Kevin Bales rips the veil away that hides the horrors of sex slaves, children tied to their rug looms, unpaid agricultural workers, and exploited household workers that comprise many of todays millions and millions of slaves. You'll be astonished by the facts behind today's slavery. For example, slaves are dirt cheap because of the growth in the population of poor people. This is bad news for slaves because those who enslave them don't even bother to keep slaves alive and healthy. It's too cheap to get another slave.

The book next looks at the many reasons why slavery continues: People not recognizing slavery when they see it in front of them; slaves not understanding that people around them would help; and a lack of concerted international and governmental action. Instead, brave slave freers quietly look for missing children, track them down, and plot raids to run off with slaves before owners can counter attack. You can support those efforts by donating monthly to Free the Slaves (the organization Professor Bales heads) or Anti-Slavery International. I signed up to do so. I suspect you will, too.

Professor Bales also addresses those with power about how they can change what is being done so that fewer people will be enslaved and those who are enslaved will gain freedom.
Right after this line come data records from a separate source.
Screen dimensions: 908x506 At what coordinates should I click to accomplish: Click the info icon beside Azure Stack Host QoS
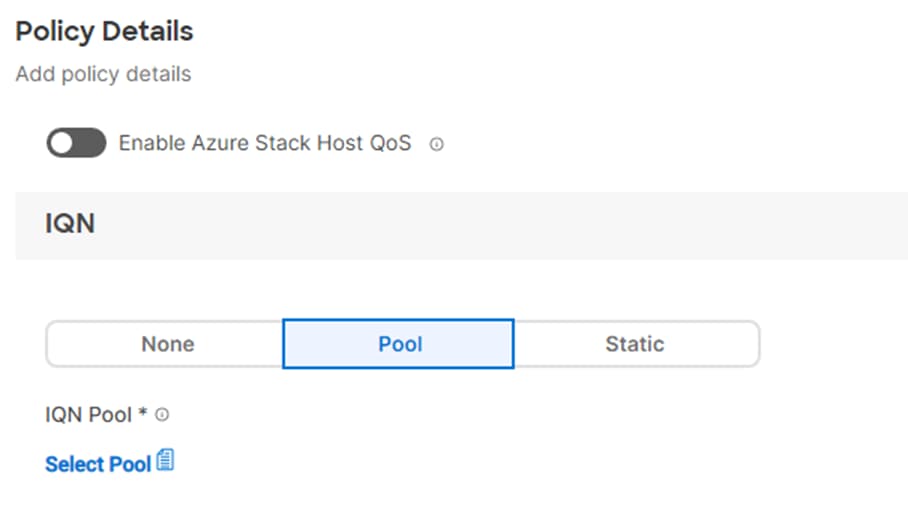click(437, 144)
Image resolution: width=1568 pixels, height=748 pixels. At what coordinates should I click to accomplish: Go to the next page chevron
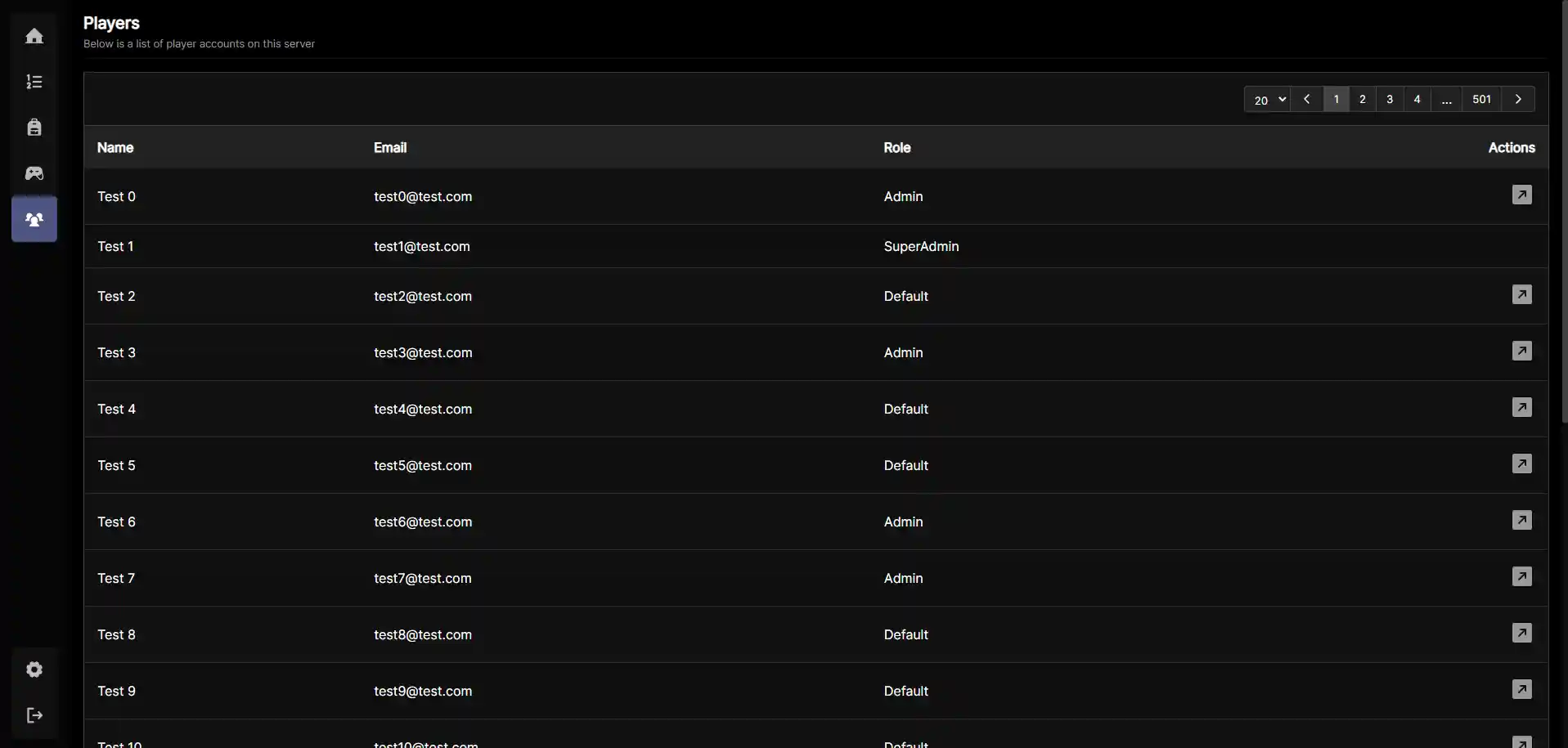(x=1518, y=100)
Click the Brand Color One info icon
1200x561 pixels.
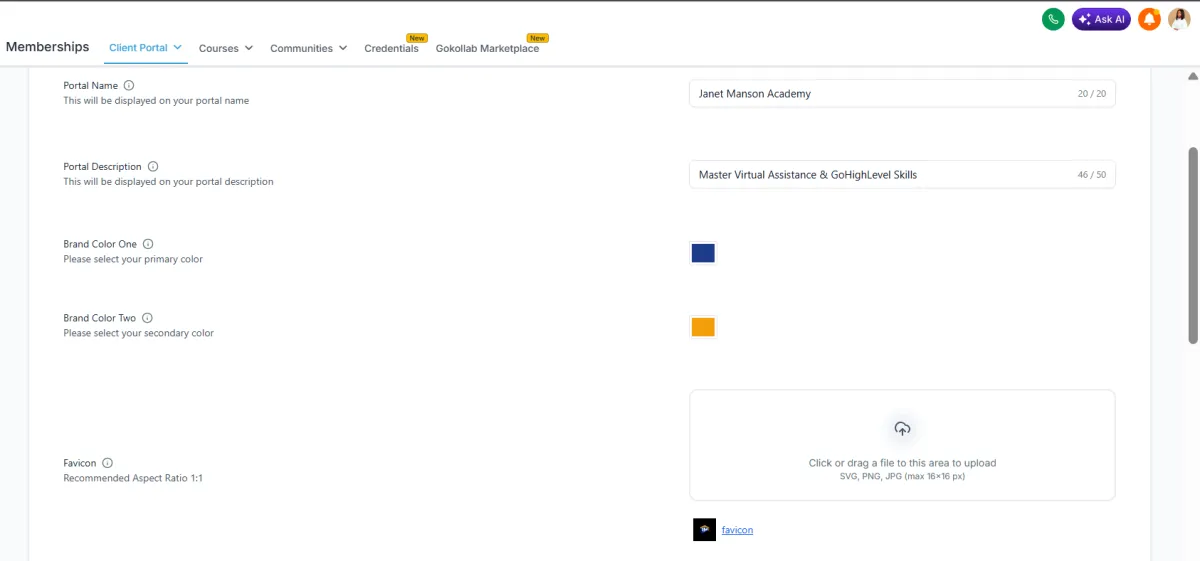pyautogui.click(x=148, y=244)
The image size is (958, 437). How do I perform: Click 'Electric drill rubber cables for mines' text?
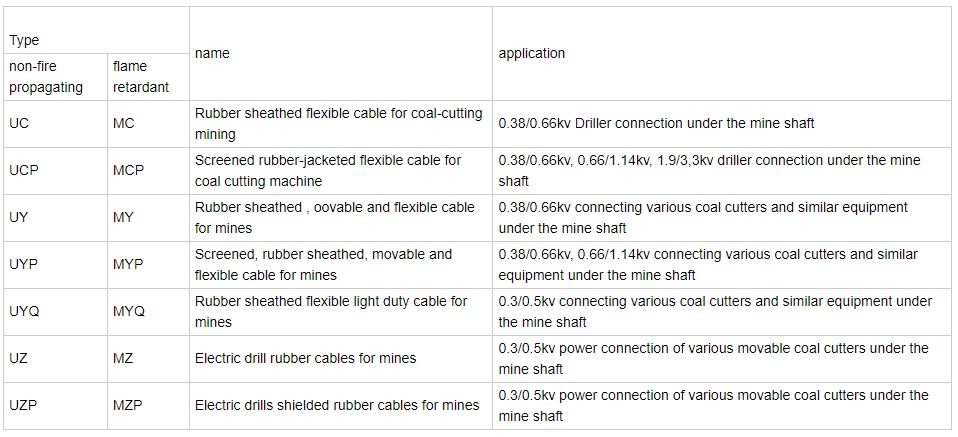coord(305,359)
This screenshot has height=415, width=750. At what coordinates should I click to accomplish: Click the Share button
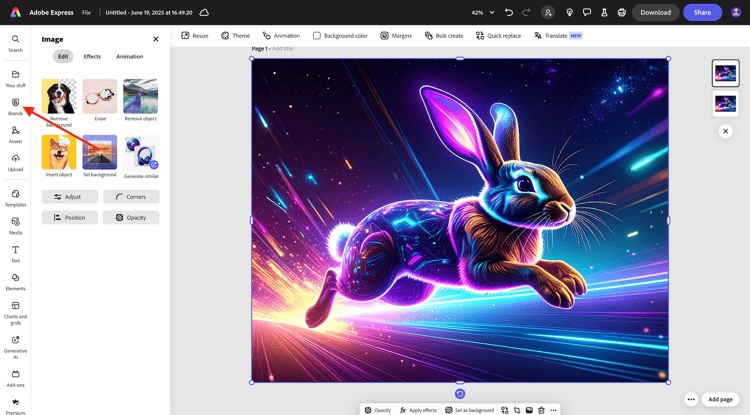(702, 12)
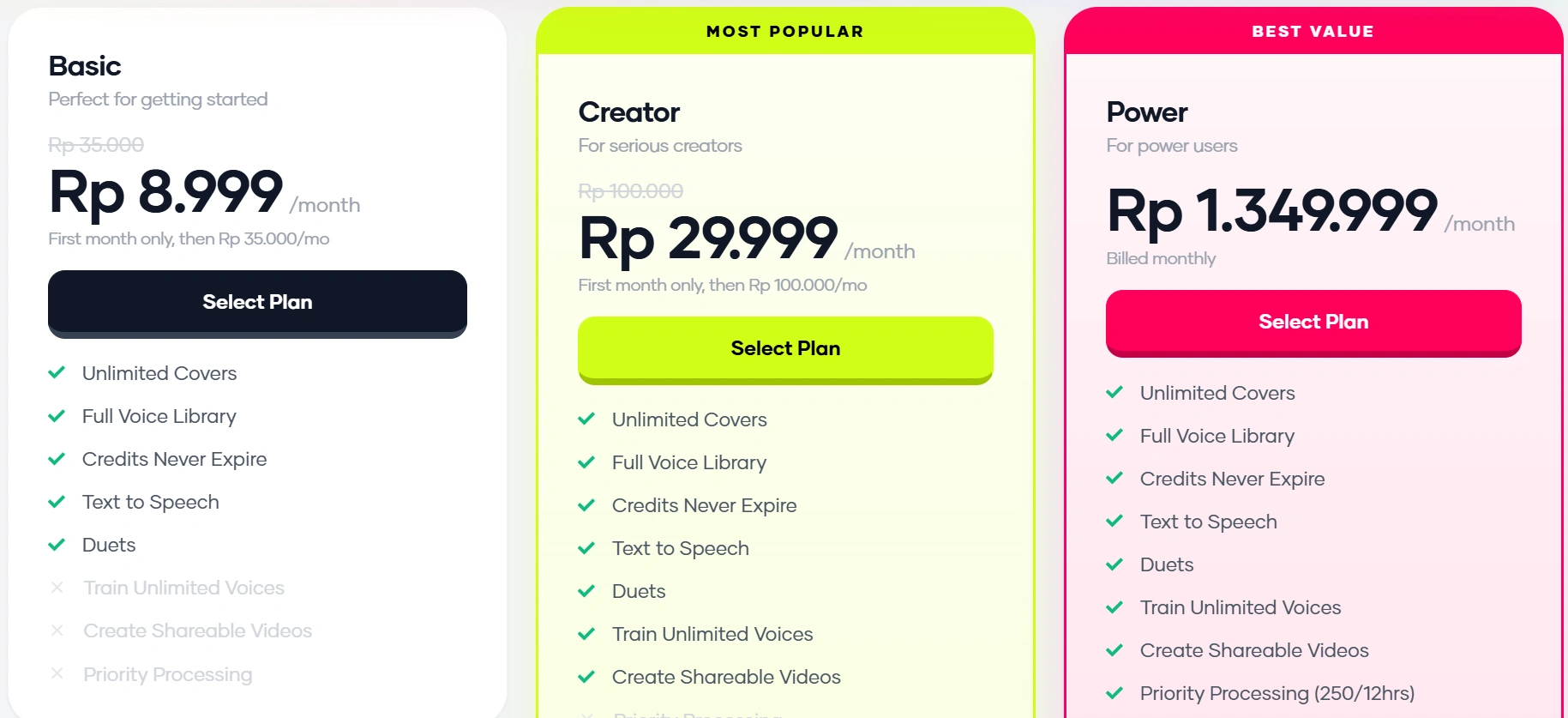Click X icon beside Basic's Create Shareable Videos

click(x=57, y=631)
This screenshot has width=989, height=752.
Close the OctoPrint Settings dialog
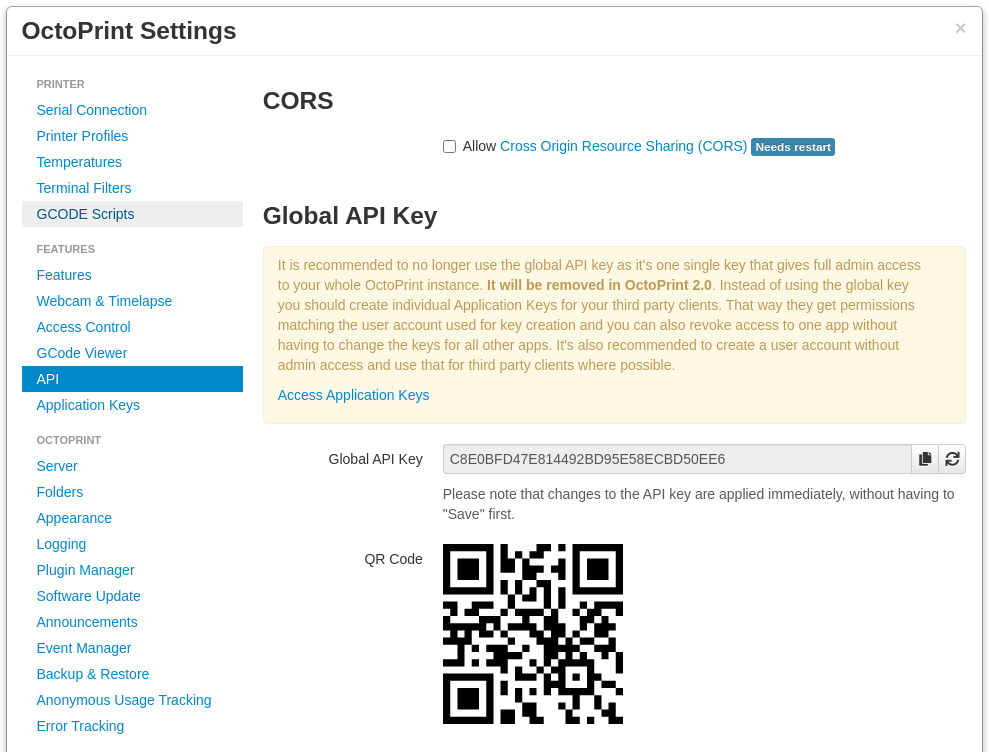point(960,28)
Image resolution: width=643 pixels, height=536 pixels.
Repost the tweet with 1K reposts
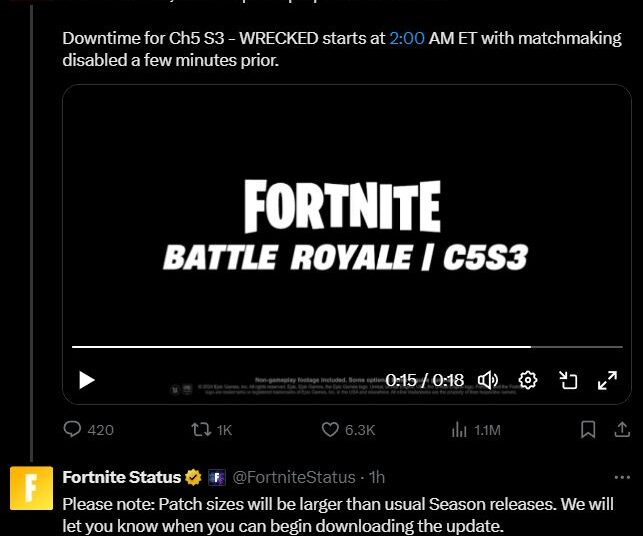pyautogui.click(x=212, y=430)
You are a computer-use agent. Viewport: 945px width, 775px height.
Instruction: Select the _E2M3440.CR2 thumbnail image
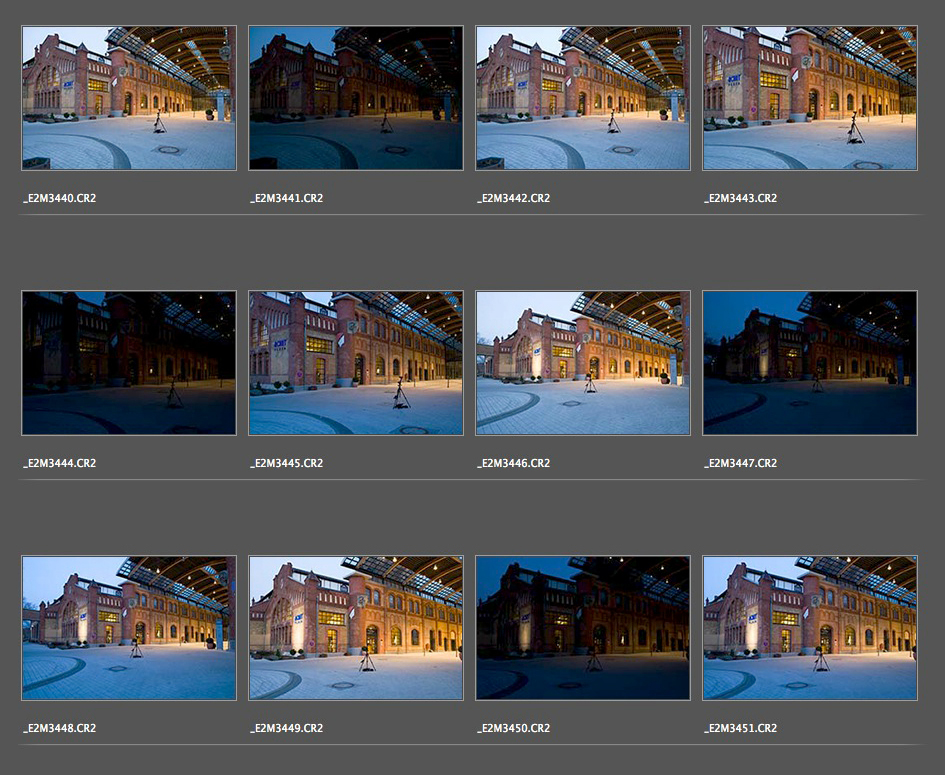click(129, 98)
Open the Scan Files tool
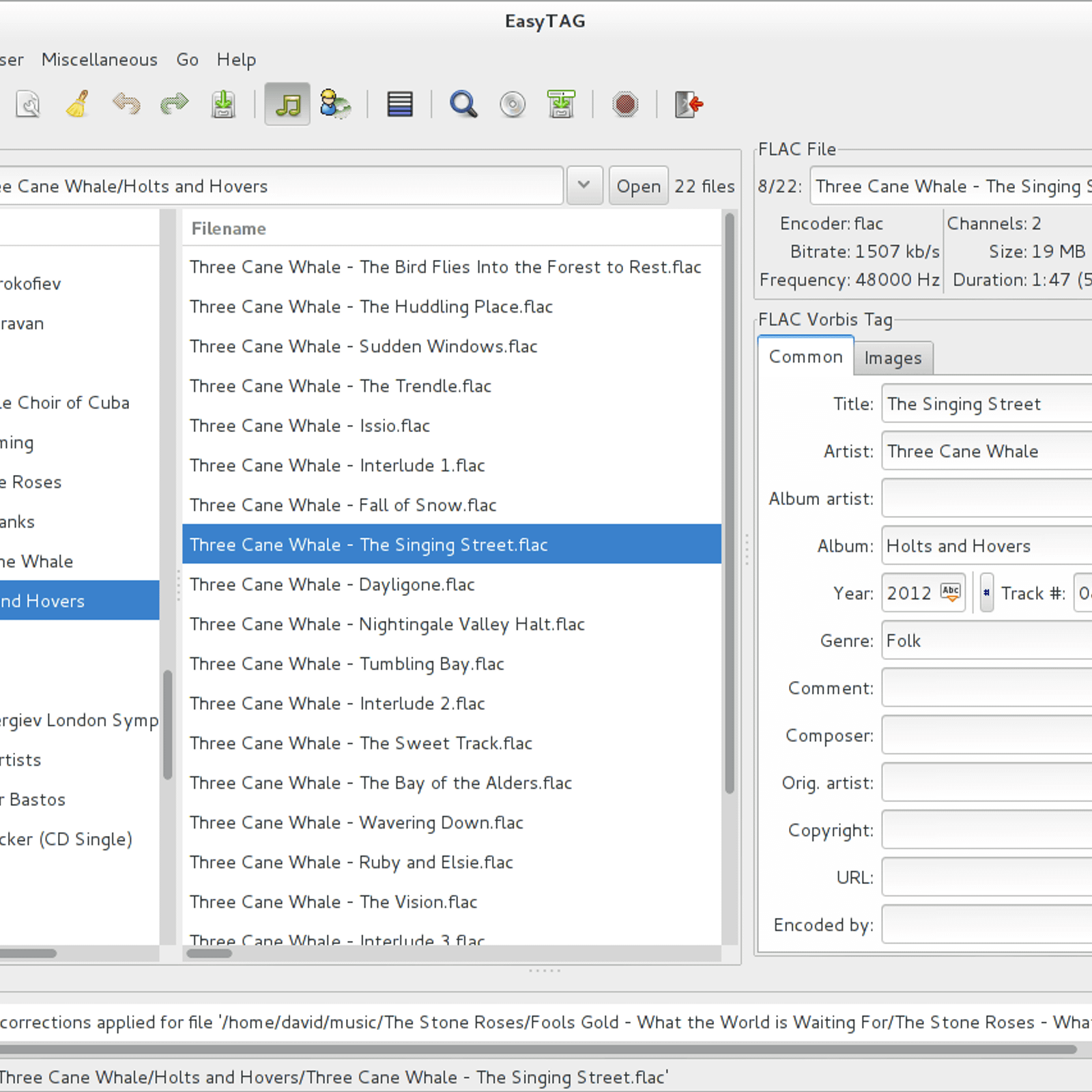1092x1092 pixels. [29, 104]
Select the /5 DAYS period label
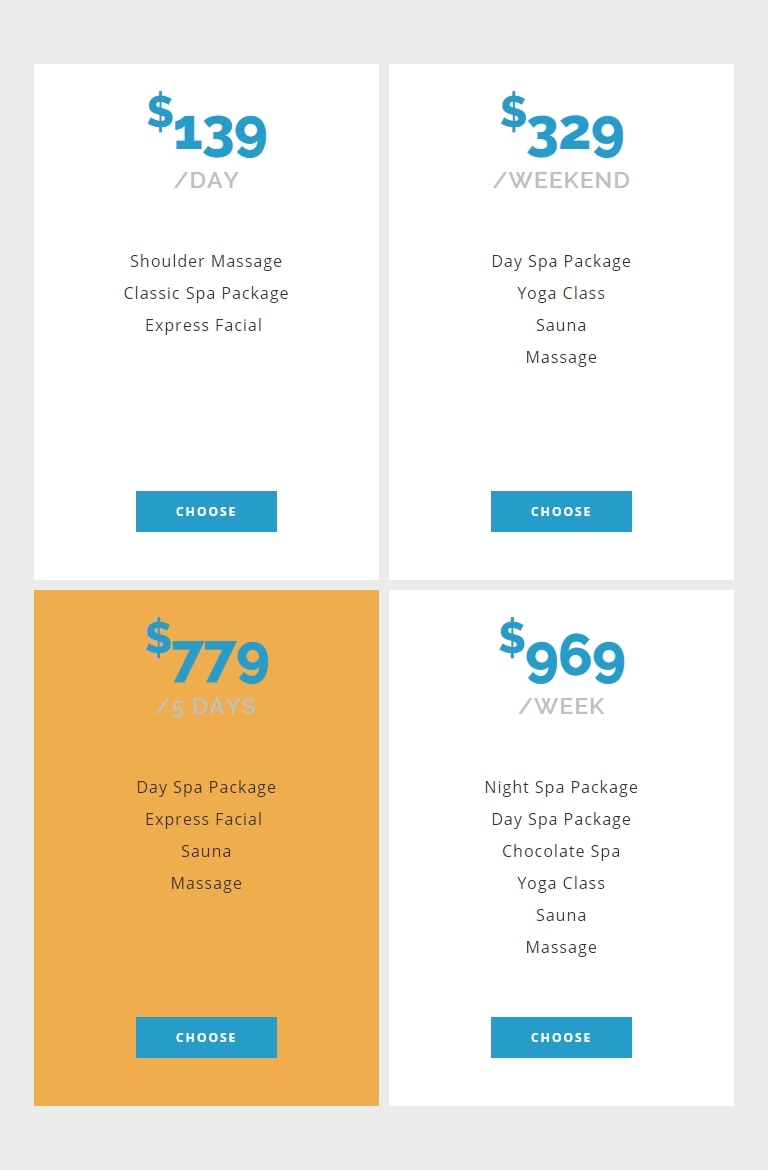Viewport: 768px width, 1170px height. coord(206,707)
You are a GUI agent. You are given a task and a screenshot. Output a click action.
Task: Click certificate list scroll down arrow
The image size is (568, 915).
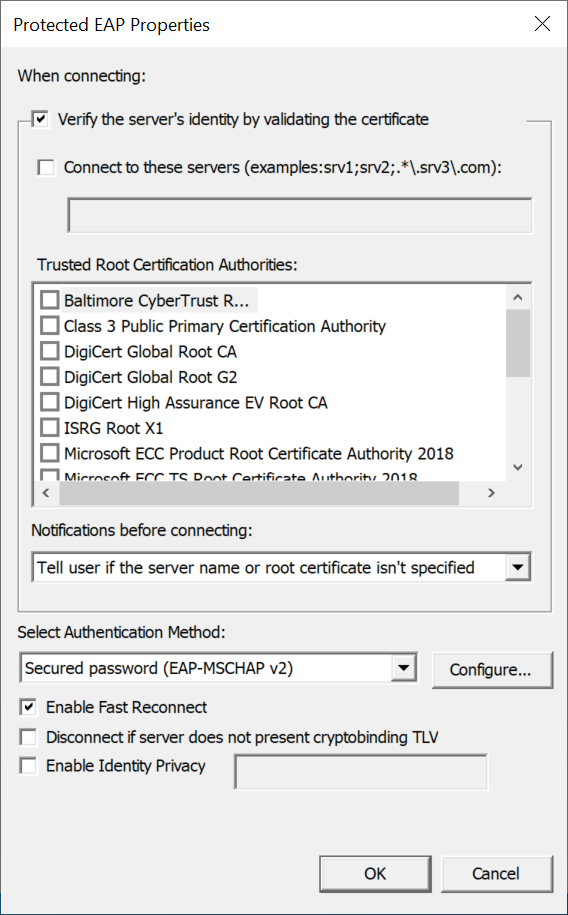coord(518,467)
But those who are freed also need a lot of help. The good news is that people are very good at overcoming adversity, and freed slaves often commit themselves to helping others avoid this terrible circumstance.

One of the most effective methods is to inform agricultural communities of slaves what they can do to free themselves economically and physically from coercion and inherited debts. Governments need to attack the problem at the national level rather than keeping a blind eye as Japan does to sex slaves brought into the country through entertainer visas. Brazil is held as a positive example that could use some more funding. Professor Bales suggests that developed countries may want to subsidize anti-slavery efforts done by responsible governments in poorer nations. International organizations can also play a role in bringing attention and coordinating multinational efforts. Consumers can insist that those they buy products and services from investigate the sources of those offerings to be sure they are certified to be free of slave labor content (a particular problem for cocoa cultivation in Africa).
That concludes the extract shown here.